ABOUT THIS EXERCISE: Could you transcribe all of the data exactly and skip any pictures?

[Stored data entries]

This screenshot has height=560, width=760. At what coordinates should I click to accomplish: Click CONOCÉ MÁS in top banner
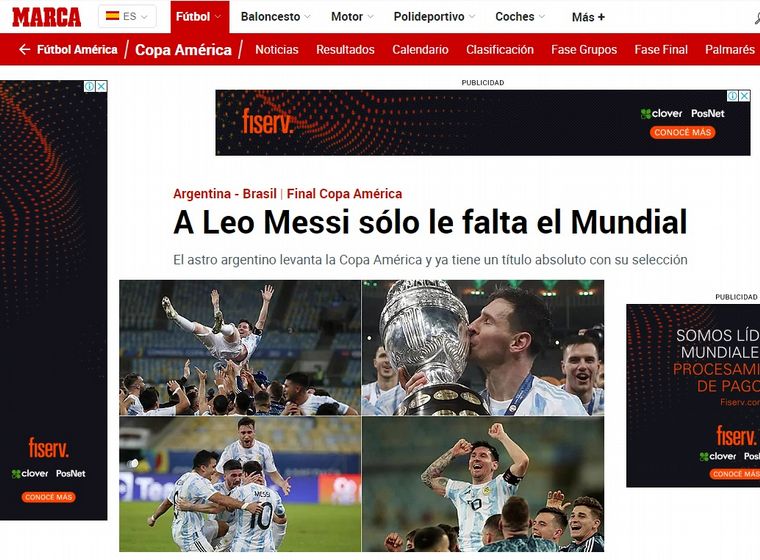click(x=682, y=132)
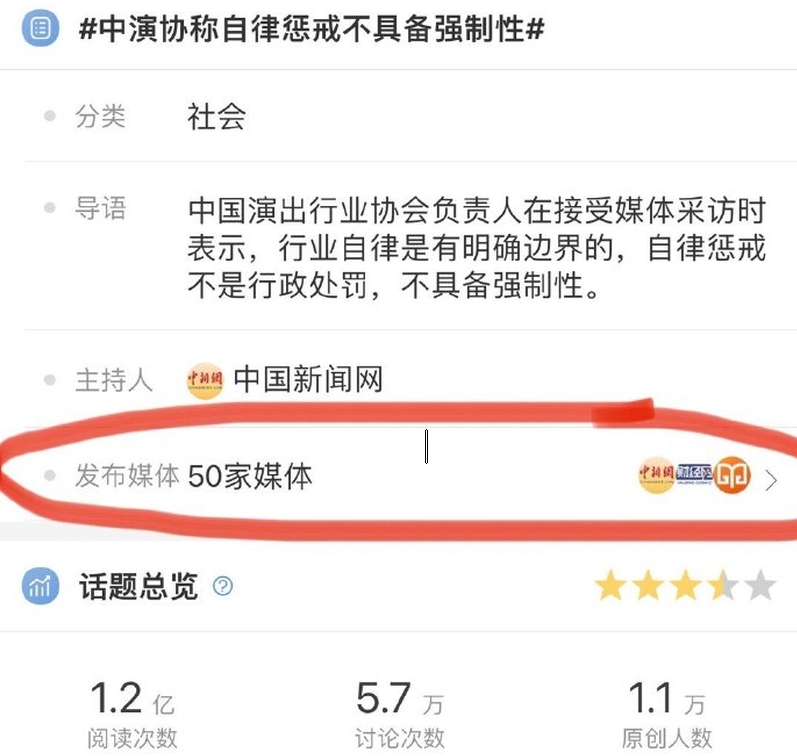Image resolution: width=797 pixels, height=756 pixels.
Task: Click the blue chart icon next to 话题总览
Action: coord(40,586)
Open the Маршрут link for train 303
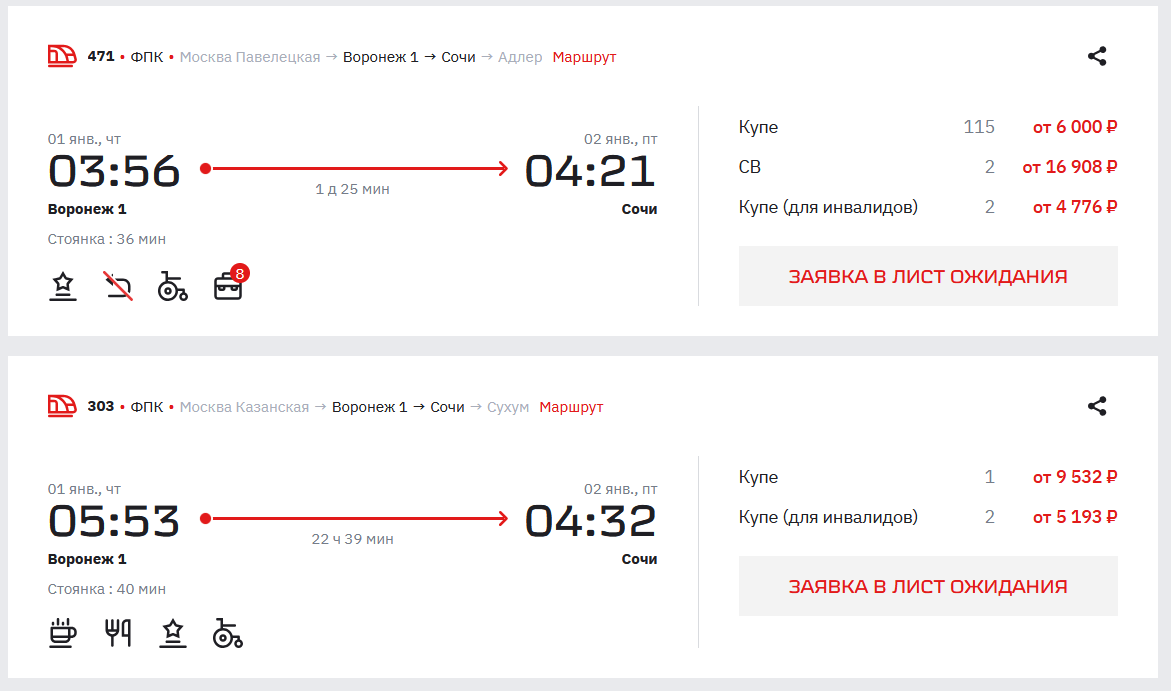 click(x=571, y=407)
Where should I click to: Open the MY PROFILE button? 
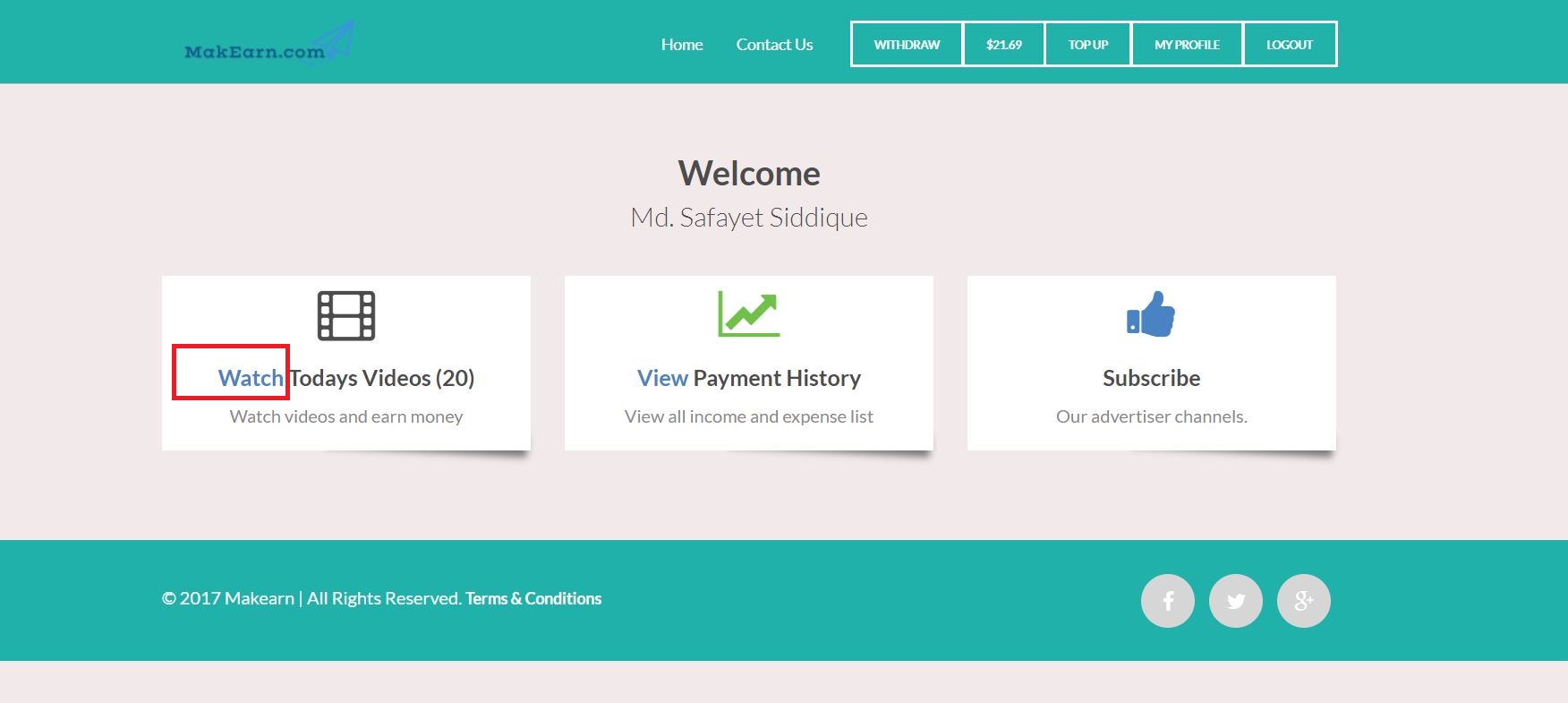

RESULT FOR THIS TASK:
This screenshot has height=560, width=760. At what coordinates should I click to accomplish: Click CONOCÉ MÁS in top banner
click(x=682, y=132)
Image resolution: width=797 pixels, height=756 pixels.
Task: Click the blue chart icon next to 话题总览
Action: coord(40,586)
Open the Маршрут link for train 303
 click(x=571, y=407)
Where should I click to: Open the MY PROFILE button? 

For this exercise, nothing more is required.